• TEXT EXCERPT:
╔══

Where to Study
Deciding to undertake global health study at a graduate level is a big commitment and many of us struggled to decide where we should study. We don’t have any easy answers, but here are a few tips.
- Work out what skills and knowledge you need to get you the job you want (see more about developing your global health toolbox in What to Study). This will make it much easier to decide which course best suits your needs.
- Prioritise your educational needs. Many institutions offer very flexible study options. This can be very attractive, but don’t let convenience compromise the quality of your education. Work out what will suit your learning needs and equip you best for your career.
- Remember that it is more than just completing the course. Some of the biggest benefits from studying global health will be from the relationships you form with colleagues and supervisors. Think about who you want to be working with in the future (and where).
- Find out about financial costs early. There is a big difference in fees between different institutions (and many other hidden costs). Even similar courses at the same institution may have markedly different costs (e.g. varying eligibility for government support/FEE-HELP).
- Seek help with funding. Many institutions offer financial support, but also look out for other organisations that offer scholarships and grants (e.g. Fulbright, Rhodes, government-funded, Rotary, Lion’s Club, and many independent philanthropic organisations).
- Think about the practicalities, but be optimistic. There can be many barriers to taking on global health study but give yourself permission to explore all the options. Involve your family and friends and you may well find unexpected support, ideas and opportunities.

╚══

• GIVEN PROBLEM:
Answer these questions from the "Where to Study" text.
(a) From what does the text say some of the biggest benefits of studying global health will come?
(b) What example does it give of why similar courses at the same institution may have markedly different costs?
(c) Whom does it suggest involving, so that you may find unexpected support, ideas and opportunities?

• STORED ROWS:
╔══

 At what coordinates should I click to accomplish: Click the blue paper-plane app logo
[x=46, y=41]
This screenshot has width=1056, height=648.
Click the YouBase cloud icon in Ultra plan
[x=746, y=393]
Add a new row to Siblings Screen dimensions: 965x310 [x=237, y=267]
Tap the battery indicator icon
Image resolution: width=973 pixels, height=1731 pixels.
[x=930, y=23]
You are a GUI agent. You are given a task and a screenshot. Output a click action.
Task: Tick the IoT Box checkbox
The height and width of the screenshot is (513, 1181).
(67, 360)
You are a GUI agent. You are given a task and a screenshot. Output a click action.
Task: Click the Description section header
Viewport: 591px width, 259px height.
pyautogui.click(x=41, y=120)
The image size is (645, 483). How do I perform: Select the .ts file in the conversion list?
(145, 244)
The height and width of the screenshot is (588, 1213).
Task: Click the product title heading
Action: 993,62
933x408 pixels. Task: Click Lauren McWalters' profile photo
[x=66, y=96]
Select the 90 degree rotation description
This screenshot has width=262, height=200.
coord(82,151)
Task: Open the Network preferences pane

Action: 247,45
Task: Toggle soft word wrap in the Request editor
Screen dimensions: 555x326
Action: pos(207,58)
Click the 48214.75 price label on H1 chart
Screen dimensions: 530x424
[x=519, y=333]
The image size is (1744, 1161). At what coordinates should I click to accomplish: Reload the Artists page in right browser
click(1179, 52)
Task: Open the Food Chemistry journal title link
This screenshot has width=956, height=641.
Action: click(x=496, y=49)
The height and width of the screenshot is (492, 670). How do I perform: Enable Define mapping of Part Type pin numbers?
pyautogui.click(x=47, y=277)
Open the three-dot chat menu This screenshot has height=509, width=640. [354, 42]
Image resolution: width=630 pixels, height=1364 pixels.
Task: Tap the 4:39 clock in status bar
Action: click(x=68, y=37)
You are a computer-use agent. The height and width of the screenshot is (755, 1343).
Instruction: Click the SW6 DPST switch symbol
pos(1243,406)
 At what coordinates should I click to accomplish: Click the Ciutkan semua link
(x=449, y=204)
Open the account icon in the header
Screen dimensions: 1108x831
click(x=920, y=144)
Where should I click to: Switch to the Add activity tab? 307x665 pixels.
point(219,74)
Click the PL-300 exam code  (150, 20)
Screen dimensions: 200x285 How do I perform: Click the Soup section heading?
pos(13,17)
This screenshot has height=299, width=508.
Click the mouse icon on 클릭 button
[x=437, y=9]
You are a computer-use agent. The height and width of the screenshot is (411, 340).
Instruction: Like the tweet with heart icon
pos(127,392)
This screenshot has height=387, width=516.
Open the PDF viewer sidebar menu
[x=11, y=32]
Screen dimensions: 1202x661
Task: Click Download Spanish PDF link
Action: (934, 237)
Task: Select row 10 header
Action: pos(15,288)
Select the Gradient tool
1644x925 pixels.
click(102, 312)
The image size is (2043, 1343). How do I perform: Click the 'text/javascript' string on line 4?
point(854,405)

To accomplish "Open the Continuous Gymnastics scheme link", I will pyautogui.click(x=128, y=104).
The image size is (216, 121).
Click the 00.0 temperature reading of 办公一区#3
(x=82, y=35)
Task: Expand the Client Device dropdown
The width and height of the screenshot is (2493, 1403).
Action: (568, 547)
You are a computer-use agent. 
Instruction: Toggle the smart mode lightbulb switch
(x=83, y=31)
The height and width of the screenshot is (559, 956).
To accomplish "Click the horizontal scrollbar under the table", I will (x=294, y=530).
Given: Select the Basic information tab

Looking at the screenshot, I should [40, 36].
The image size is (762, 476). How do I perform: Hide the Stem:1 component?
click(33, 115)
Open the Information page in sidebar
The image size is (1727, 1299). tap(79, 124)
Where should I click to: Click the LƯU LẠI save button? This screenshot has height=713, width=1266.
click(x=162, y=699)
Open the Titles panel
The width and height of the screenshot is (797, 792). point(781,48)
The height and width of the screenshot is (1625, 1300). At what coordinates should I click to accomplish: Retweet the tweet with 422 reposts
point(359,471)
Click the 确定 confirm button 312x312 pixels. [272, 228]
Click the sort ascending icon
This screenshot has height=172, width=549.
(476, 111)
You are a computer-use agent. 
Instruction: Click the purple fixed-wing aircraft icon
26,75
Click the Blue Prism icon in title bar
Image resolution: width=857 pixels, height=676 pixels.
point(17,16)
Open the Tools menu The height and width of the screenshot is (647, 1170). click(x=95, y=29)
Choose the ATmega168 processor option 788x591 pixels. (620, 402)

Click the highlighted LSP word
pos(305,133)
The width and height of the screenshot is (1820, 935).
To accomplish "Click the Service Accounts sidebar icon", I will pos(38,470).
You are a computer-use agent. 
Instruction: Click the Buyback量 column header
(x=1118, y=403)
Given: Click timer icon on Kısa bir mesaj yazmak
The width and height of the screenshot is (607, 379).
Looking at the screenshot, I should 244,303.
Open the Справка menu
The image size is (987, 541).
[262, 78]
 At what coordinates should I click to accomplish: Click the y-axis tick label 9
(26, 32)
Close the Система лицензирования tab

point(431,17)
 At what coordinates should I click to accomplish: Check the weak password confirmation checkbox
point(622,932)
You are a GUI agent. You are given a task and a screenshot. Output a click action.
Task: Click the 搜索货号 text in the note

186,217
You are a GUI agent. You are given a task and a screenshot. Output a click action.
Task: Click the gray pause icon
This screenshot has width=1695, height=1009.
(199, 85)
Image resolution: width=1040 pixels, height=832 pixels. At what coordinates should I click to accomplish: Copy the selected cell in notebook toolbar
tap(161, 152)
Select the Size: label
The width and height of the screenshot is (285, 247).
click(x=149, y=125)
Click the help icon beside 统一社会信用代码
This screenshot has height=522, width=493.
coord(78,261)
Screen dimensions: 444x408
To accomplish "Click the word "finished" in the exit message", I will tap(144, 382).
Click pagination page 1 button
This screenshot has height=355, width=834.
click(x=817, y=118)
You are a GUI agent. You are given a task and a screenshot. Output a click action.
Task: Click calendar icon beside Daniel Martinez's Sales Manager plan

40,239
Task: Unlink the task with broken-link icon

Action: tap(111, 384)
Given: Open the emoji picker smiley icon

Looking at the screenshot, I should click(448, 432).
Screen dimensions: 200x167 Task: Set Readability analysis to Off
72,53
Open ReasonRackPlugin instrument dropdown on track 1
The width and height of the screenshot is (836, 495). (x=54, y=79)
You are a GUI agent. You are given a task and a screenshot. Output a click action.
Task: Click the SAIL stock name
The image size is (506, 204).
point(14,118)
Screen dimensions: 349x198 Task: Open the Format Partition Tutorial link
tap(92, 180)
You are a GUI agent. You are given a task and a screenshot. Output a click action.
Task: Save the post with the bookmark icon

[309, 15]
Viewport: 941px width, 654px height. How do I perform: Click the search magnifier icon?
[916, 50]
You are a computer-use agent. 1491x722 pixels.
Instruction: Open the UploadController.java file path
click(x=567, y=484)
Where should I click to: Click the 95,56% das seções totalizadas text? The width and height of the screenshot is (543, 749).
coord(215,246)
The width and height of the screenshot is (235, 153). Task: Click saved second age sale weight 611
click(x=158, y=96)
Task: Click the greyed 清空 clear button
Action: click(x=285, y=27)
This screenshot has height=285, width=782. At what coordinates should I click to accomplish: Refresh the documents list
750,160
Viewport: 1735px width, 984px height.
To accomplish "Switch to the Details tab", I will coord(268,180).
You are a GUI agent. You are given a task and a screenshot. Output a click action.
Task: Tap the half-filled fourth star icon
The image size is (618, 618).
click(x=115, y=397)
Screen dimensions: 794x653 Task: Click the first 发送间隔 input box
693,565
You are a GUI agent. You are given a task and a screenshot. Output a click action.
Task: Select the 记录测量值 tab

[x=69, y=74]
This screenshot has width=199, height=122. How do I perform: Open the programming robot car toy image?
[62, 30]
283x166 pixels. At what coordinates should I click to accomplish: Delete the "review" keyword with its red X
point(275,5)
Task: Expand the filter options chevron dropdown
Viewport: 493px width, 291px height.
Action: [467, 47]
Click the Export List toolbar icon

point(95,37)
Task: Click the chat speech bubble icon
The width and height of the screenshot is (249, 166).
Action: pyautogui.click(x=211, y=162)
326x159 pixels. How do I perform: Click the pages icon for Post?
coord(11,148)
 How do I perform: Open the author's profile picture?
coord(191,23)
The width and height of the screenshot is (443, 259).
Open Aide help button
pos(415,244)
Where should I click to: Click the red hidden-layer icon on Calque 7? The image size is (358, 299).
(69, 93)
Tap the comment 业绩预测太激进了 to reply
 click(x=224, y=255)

╚══

• RIGHT ANSWER:
(a) The relationships you form with colleagues and supervisors.
(b) Varying eligibility for government support/FEE-HELP.
(c) Your family and friends.